The Great Nursing Resignation, and hospitals’ growing reliance on expensive agency labor (a.k.a. “travelers”) has grabbed headlines, for good reason. But lately we’ve heard a couple of anecdotes from health system leaders about the second-order impacts of the phenomenon that are worth considering as well.
First, as the ranks of agency nurses at hospitals have swelled, full-time employed nurses’ morale has plummeted—tenured nurses are having to orient their new temporary co-workers, then watch them earn up to three times as much money for the same work.
At the same time, willingness to work overtime among employed nurses has dropped. That’s not just because of burnout—it turns out that the nurses who were most likely to take overtime shifts are also more likely to have chosen to leave full-time employment to become travelers, where they are even more richly rewarded for working extra shifts. So, the “productivity” of the remaining corps of staff nurses has dropped, even as caseloads have increased.

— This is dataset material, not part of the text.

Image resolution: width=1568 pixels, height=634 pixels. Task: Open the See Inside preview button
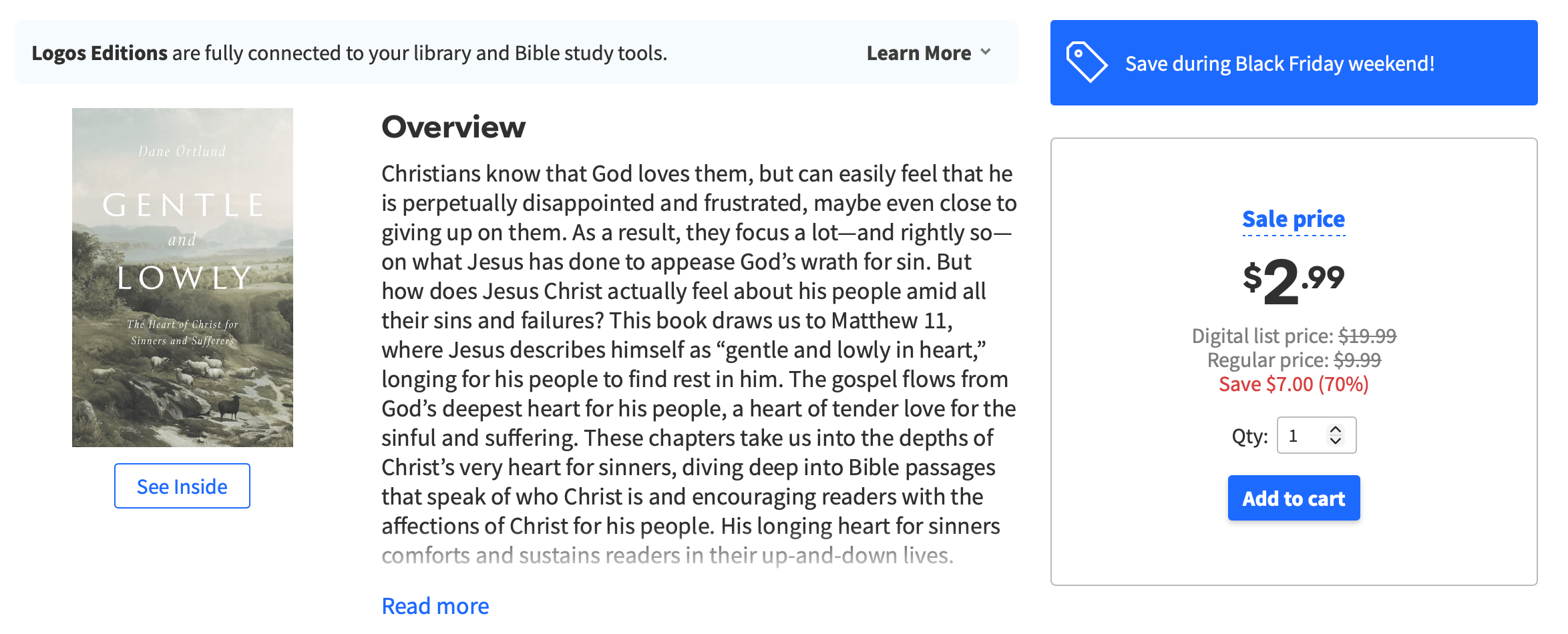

One other implication we’ve heard about recently: the economic impact of “observation” cases, where patients are held in a staffed bed but not admitted—already a bad bargain for hospitals—has gotten worse. That’s because the cost of deploying staff to care for those patients has gone up, due to wage inflation and use of travelers. It’s hard to overstate the level of staffing crisis at most hospitals today, and the rapid growth in reliance on temporary staff will have consequences lasting well beyond the current surge.